-- GESTELLTE AUFGABE --
Schreib alle Einträge unten als JSON-Liste aus Strings, wobei jede Zeile ein eigener String wird. Leere Zeilen lässt du weg.

*** VORLIEGENDE ANGABEN

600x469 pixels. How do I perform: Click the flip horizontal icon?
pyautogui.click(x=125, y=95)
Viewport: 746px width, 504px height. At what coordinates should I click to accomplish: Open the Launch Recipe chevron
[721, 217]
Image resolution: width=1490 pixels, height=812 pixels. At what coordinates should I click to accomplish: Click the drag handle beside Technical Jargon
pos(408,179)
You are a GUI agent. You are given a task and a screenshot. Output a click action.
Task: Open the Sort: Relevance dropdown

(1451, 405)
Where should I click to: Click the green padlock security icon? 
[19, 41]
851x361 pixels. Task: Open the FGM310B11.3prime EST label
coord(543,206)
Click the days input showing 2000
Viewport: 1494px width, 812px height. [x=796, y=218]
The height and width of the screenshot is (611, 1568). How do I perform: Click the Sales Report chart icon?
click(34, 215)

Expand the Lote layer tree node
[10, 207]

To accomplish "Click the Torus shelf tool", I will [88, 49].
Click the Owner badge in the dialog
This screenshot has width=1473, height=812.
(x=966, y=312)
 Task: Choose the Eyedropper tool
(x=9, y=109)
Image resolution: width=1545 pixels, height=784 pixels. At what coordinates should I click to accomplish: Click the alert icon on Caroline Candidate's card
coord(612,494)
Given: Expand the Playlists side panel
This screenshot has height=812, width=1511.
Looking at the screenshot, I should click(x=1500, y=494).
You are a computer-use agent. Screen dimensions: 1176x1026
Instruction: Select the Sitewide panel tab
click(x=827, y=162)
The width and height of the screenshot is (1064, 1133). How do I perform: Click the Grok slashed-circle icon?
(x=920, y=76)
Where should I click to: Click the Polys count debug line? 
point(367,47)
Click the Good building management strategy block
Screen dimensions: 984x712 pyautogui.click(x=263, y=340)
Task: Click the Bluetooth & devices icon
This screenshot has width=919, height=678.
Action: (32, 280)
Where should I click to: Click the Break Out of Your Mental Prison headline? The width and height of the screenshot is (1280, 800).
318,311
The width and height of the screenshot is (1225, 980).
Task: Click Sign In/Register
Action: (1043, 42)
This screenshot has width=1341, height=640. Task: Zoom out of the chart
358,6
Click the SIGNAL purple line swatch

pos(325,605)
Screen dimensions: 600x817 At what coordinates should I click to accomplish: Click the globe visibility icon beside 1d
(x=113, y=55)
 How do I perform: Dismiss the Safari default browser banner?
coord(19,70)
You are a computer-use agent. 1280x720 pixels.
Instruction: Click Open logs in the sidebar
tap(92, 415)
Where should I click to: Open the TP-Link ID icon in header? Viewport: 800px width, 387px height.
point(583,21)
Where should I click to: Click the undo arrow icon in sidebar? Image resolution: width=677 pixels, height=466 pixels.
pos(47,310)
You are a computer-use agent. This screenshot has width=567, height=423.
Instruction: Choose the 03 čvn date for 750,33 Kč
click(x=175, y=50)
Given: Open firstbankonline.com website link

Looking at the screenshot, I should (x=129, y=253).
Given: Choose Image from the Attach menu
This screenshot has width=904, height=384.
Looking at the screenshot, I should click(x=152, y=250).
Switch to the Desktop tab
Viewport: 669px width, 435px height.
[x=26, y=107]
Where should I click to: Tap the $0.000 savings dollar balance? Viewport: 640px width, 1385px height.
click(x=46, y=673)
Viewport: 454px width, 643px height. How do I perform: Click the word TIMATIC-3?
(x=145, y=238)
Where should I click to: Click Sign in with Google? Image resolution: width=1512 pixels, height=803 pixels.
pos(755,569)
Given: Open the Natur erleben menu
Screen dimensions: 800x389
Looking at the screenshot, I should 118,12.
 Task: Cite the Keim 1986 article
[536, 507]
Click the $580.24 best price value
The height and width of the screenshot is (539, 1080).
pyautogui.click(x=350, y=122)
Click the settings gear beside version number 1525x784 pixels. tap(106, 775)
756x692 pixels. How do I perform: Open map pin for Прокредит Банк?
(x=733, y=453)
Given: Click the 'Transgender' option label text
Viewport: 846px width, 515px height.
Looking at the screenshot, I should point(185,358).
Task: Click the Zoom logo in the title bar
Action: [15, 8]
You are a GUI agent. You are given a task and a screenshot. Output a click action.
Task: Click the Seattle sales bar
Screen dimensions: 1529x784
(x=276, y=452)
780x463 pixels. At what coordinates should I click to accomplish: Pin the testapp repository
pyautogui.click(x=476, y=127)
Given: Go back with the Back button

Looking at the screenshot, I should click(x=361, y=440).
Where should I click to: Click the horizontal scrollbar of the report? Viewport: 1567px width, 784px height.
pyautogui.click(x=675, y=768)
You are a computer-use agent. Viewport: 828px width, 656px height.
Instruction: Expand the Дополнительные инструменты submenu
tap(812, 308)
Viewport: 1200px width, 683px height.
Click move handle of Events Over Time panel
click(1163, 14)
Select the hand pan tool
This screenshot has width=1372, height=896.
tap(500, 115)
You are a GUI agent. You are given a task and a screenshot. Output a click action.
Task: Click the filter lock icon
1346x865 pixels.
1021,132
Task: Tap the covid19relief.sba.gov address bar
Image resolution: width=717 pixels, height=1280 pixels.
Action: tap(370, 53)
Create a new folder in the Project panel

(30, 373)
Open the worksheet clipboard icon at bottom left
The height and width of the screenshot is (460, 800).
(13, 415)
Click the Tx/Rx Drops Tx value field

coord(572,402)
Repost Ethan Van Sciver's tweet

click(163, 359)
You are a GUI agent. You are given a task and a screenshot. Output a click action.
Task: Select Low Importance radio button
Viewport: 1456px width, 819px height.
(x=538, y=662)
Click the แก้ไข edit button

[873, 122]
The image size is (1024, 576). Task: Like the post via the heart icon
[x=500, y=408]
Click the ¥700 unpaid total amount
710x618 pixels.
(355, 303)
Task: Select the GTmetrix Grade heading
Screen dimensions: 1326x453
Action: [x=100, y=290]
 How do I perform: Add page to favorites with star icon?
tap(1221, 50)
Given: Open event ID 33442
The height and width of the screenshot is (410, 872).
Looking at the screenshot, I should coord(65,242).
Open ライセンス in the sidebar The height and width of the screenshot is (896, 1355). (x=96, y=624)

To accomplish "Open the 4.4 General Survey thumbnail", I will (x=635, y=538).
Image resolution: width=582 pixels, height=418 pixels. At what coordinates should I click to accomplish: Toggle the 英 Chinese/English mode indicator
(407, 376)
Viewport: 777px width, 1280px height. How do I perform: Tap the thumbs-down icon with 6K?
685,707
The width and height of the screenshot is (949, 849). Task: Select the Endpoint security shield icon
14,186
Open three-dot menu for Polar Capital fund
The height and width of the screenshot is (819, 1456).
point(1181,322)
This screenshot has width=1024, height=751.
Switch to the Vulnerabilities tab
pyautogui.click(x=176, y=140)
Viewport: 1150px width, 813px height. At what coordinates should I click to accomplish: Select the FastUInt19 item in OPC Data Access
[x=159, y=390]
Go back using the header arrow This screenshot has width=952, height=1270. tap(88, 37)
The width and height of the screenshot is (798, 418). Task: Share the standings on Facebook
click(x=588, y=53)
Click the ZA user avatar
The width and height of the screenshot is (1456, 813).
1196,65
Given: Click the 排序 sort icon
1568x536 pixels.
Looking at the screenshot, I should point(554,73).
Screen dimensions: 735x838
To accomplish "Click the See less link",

******

-- DAS ERGEBNIS --
[
  "600x469 pixels. How do I perform: Click the flip horizontal icon?",
  "pyautogui.click(x=125, y=95)",
  "Viewport: 746px width, 504px height. At what coordinates should I click to accomplish: Open the Launch Recipe chevron",
  "[721, 217]",
  "Image resolution: width=1490 pixels, height=812 pixels. At what coordinates should I click to accomplish: Click the drag handle beside Technical Jargon",
  "pos(408,179)",
  "You are a GUI agent. You are given a task and a screenshot. Output a click action.",
  "Task: Open the Sort: Relevance dropdown",
  "(1451, 405)",
  "Where should I click to: Click the green padlock security icon? ",
  "[19, 41]",
  "851x361 pixels. Task: Open the FGM310B11.3prime EST label",
  "coord(543,206)",
  "Click the days input showing 2000",
  "Viewport: 1494px width, 812px height. [x=796, y=218]",
  "The height and width of the screenshot is (611, 1568). How do I perform: Click the Sales Report chart icon?",
  "click(34, 215)",
  "Expand the Lote layer tree node",
  "[10, 207]",
  "To accomplish \"Click the Torus shelf tool\", I will [88, 49].",
  "Click the Owner badge in the dialog",
  "This screenshot has width=1473, height=812.",
  "(x=966, y=312)",
  " Task: Choose the Eyedropper tool",
  "(x=9, y=109)",
  "Image resolution: width=1545 pixels, height=784 pixels. At what coordinates should I click to accomplish: Click the alert icon on Caroline Candidate's card",
  "coord(612,494)",
  "Given: Expand the Playlists side panel",
  "This screenshot has height=812, width=1511.",
  "Looking at the screenshot, I should click(x=1500, y=494).",
  "You are a computer-use agent. Screen dimensions: 1176x1026",
  "Instruction: Select the Sitewide panel tab",
  "click(x=827, y=162)",
  "The width and height of the screenshot is (1064, 1133). How do I perform: Click the Grok slashed-circle icon?",
  "(x=920, y=76)",
  "Where should I click to: Click the Polys count debug line? ",
  "point(367,47)",
  "Click the Good building management strategy block",
  "Screen dimensions: 984x712 pyautogui.click(x=263, y=340)",
  "Task: Click the Bluetooth & devices icon",
  "This screenshot has width=919, height=678.",
  "Action: (32, 280)",
  "Where should I click to: Click the Break Out of Your Mental Prison headline? The width and height of the screenshot is (1280, 800).",
  "318,311",
  "The width and height of the screenshot is (1225, 980).",
  "Task: Click Sign In/Register",
  "Action: (1043, 42)",
  "This screenshot has width=1341, height=640. Task: Zoom out of the chart",
  "358,6",
  "Click the SIGNAL purple line swatch",
  "pos(325,605)",
  "Screen dimensions: 600x817 At what coordinates should I click to accomplish: Click the globe visibility icon beside 1d",
  "(x=113, y=55)",
  " How do I perform: Dismiss the Safari default browser banner?",
  "coord(19,70)",
  "You are a computer-use agent. 1280x720 pixels.",
  "Instruction: Click Open logs in the sidebar",
  "tap(92, 415)",
  "Where should I click to: Open the TP-Link ID icon in header? Viewport: 800px width, 387px height.",
  "point(583,21)",
  "Where should I click to: Click the undo arrow icon in sidebar? Image resolution: width=677 pixels, height=466 pixels.",
  "pos(47,310)",
  "You are a computer-use agent. This screenshot has width=567, height=423.",
  "Instruction: Choose the 03 čvn date for 750,33 Kč",
  "click(x=175, y=50)",
  "Given: Open firstbankonline.com website link",
  "Looking at the screenshot, I should (x=129, y=253).",
  "Given: Choose Image from the Attach menu",
  "This screenshot has width=904, height=384.",
  "Looking at the screenshot, I should click(x=152, y=250).",
  "Switch to the Desktop tab",
  "Viewport: 669px width, 435px height.",
  "[x=26, y=107]",
  "Where should I click to: Tap the $0.000 savings dollar balance? Viewport: 640px width, 1385px height.",
  "click(x=46, y=673)",
  "Viewport: 454px width, 643px height. How do I perform: Click the word TIMATIC-3?",
  "(x=145, y=238)",
  "Where should I click to: Click Sign in with Google? Image resolution: width=1512 pixels, height=803 pixels.",
  "pos(755,569)",
  "Given: Open the Natur erleben menu",
  "Screen dimensions: 800x389",
  "Looking at the screenshot, I should 118,12.",
  " Task: Cite the Keim 1986 article",
  "[536, 507]",
  "Click the $580.24 best price value",
  "The height and width of the screenshot is (539, 1080).",
  "pyautogui.click(x=350, y=122)",
  "Click the settings gear beside version number 1525x784 pixels. tap(106, 775)",
  "756x692 pixels. How do I perform: Open map pin for Прокредит Банк?",
  "(x=733, y=453)",
  "Given: Click the 'Transgender' option label text",
  "Viewport: 846px width, 515px height.",
  "Looking at the screenshot, I should point(185,358).",
  "Task: Click the Zoom logo in the title bar",
  "Action: [15, 8]",
  "You are a GUI agent. You are given a task and a screenshot. Output a click action.",
  "Task: Click the Seattle sales bar",
  "Screen dimensions: 1529x784",
  "(x=276, y=452)",
  "780x463 pixels. At what coordinates should I click to accomplish: Pin the testapp repository",
  "pyautogui.click(x=476, y=127)",
  "Given: Go back with the Back button",
  "Looking at the screenshot, I should click(x=361, y=440).",
  "Where should I click to: Click the horizontal scrollbar of the report? Viewport: 1567px width, 784px height.",
  "pyautogui.click(x=675, y=768)",
  "You are a computer-use agent. Viewport: 828px width, 656px height.",
  "Instruction: Expand the Дополнительные инструменты submenu",
  "tap(812, 308)",
  "Viewport: 1200px width, 683px height.",
  "Click move handle of Events Over Time panel",
  "click(1163, 14)",
  "Select the hand pan tool",
  "This screenshot has width=1372, height=896.",
  "tap(500, 115)",
  "You are a GUI agent. You are given a task and a screenshot. Output a click action.",
  "Task: Click the filter lock icon",
  "1346x865 pixels.",
  "1021,132",
  "Task: Tap the covid19relief.sba.gov address bar",
  "Image resolution: width=717 pixels, height=1280 pixels.",
  "Action: tap(370, 53)",
  "Create a new folder in the Project panel",
  "(30, 373)",
  "Open the worksheet clipboard icon at bottom left",
  "The height and width of the screenshot is (460, 800).",
  "(13, 415)",
  "Click the Tx/Rx Drops Tx value field",
  "coord(572,402)",
  "Repost Ethan Van Sciver's tweet",
  "click(163, 359)",
  "You are a GUI agent. You are given a task and a screenshot. Output a click action.",
  "Task: Select Low Importance radio button",
  "Viewport: 1456px width, 819px height.",
  "(x=538, y=662)",
  "Click the แก้ไข edit button",
  "[873, 122]",
  "The image size is (1024, 576). Task: Like the post via the heart icon",
  "[x=500, y=408]",
  "Click the ¥700 unpaid total amount",
  "710x618 pixels.",
  "(355, 303)",
  "Task: Select the GTmetrix Grade heading",
  "Screen dimensions: 1326x453",
  "Action: [x=100, y=290]",
  " How do I perform: Add page to favorites with star icon?",
  "tap(1221, 50)",
  "Given: Open event ID 33442",
  "The height and width of the screenshot is (410, 872).",
  "Looking at the screenshot, I should coord(65,242).",
  "Open ライセンス in the sidebar The height and width of the screenshot is (896, 1355). (x=96, y=624)",
  "To accomplish \"Open the 4.4 General Survey thumbnail\", I will (x=635, y=538).",
  "Image resolution: width=582 pixels, height=418 pixels. At what coordinates should I click to accomplish: Toggle the 英 Chinese/English mode indicator",
  "(407, 376)",
  "Viewport: 777px width, 1280px height. How do I perform: Tap the thumbs-down icon with 6K?",
  "685,707",
  "The width and height of the screenshot is (949, 849). Task: Select the Endpoint security shield icon",
  "14,186",
  "Open three-dot menu for Polar Capital fund",
  "The height and width of the screenshot is (819, 1456).",
  "point(1181,322)",
  "This screenshot has width=1024, height=751.",
  "Switch to the Vulnerabilities tab",
  "pyautogui.click(x=176, y=140)",
  "Viewport: 1150px width, 813px height. At what coordinates should I click to accomplish: Select the FastUInt19 item in OPC Data Access",
  "[x=159, y=390]",
  "Go back using the header arrow This screenshot has width=952, height=1270. tap(88, 37)",
  "The width and height of the screenshot is (798, 418). Task: Share the standings on Facebook",
  "click(x=588, y=53)",
  "Click the ZA user avatar",
  "The width and height of the screenshot is (1456, 813).",
  "1196,65",
  "Given: Click the 排序 sort icon",
  "1568x536 pixels.",
  "Looking at the screenshot, I should point(554,73).",
  "Screen dimensions: 735x838",
  "To accomplish \"Click the See less link\","
]